Bickerton Construction Ltd v Temple Windows Ltd
The adjudicator did not have the jurisdiction to take the contractor's valuation of the sub-contract works as the starting point for his calculations
26 June, 2001
The contractor served a notice of adjudication which stated that (1) The sub-contractor's work was incomplete and defective (2) The sub-contractor had applied for a specified gross sum of which the contractor had paid a specific sum and (3) The contractor had incurred additional costs in completing the sub-contract works and in carrying out remedial work which exceeded the sum it had withheld. The contractor sought the recovery of these costs. The adjudicator came to his decision by (1) Taking as his starting point the sum "otherwise due" to the sub-contractor as being the contractor's valuation of the sub-contract works (2) Subtracting from the contractor's valuation the sums previously paid and the costs incurred by the contractor by reason of deficiencies in the sub-contractor's work. He concluded that the sub-contractor should pay a specified sum. The sub-contractor refused to pay and the contractor began court enforcement proceedings. Judge Kirkham held that the decision should not be enforced. This was on the basis that the adjudicator did not have the jurisdiction to take the contractor's valuation of the sub-contract works (rather than the sub-contractor's final account figure) as the starting point for his calculation of the sum be found to be due where the contractor had expressly rejected the adjudicator's invitation for the inclusion of the issue of the sub-contractor's final account in the adjudication.
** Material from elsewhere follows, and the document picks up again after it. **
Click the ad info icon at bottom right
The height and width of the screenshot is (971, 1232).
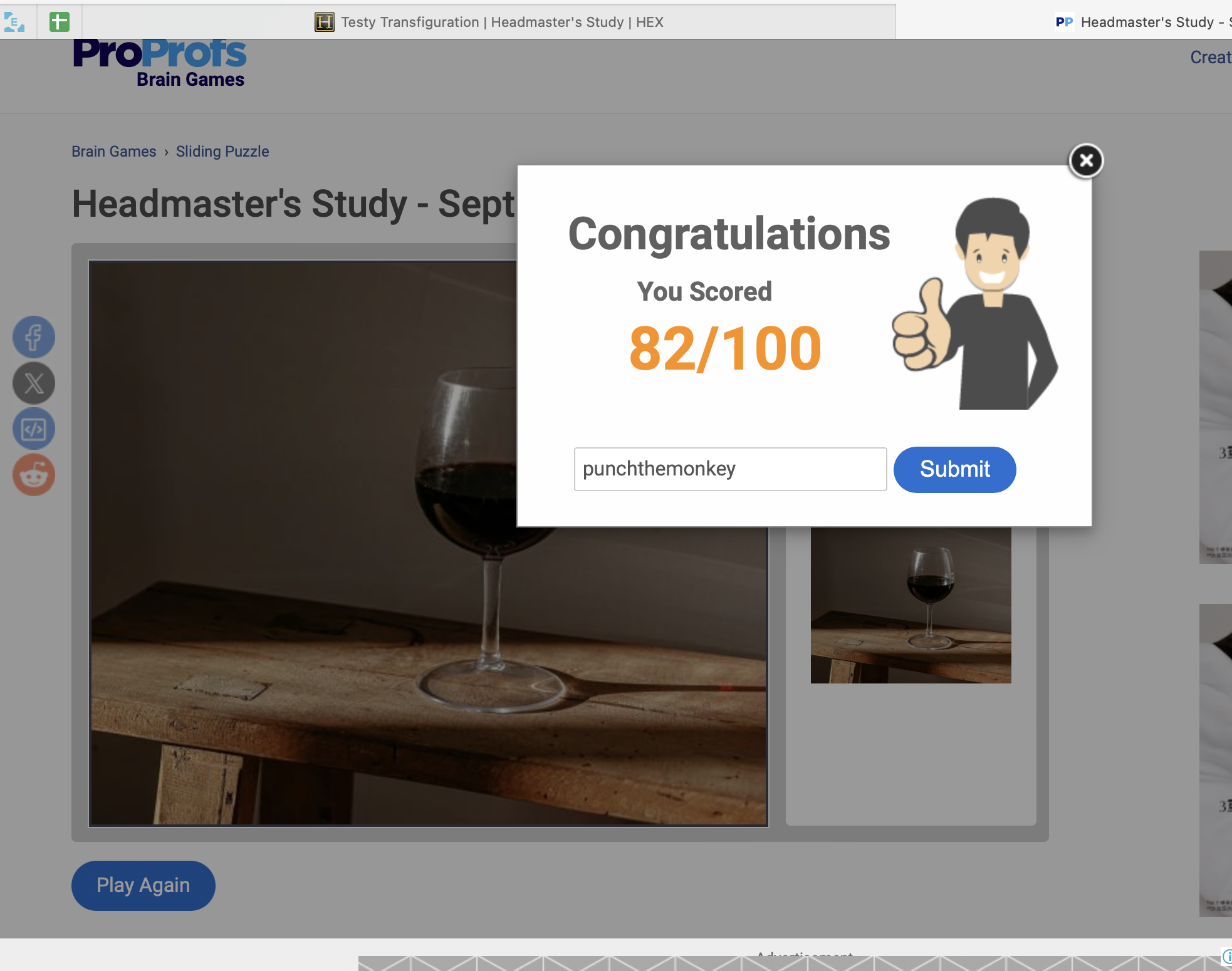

The value of the sub-contract works was never agreed insofar as the sub-contractor put their true valuation in issue, albeit obliquely, in its response to the contractor's notice of adjudication by its contention as to the sum due to the contractor which, as a matter of simple arithmetic, must have been greater than the contractor's valuation. In particular there had to be a starting figure (ie the value of the sub-contract works) in order for the adjudicator to have determined that an amount was due to the contractor but the adjudicator had no jurisdiction to take account of the contractor's starting figure in the light of the contractor's rejection of the adjudicator's invitation for his jurisdiction to be broadened by the inclusion of such a starting figure in the adjudication. Advice Note It is vital that a claimant should ensure that the wording of its notice of adjudication should correctly reflect the nature of the dispute advanced before the adjudicator since the adjudicator's jurisdiction is derived from the contents of that notice.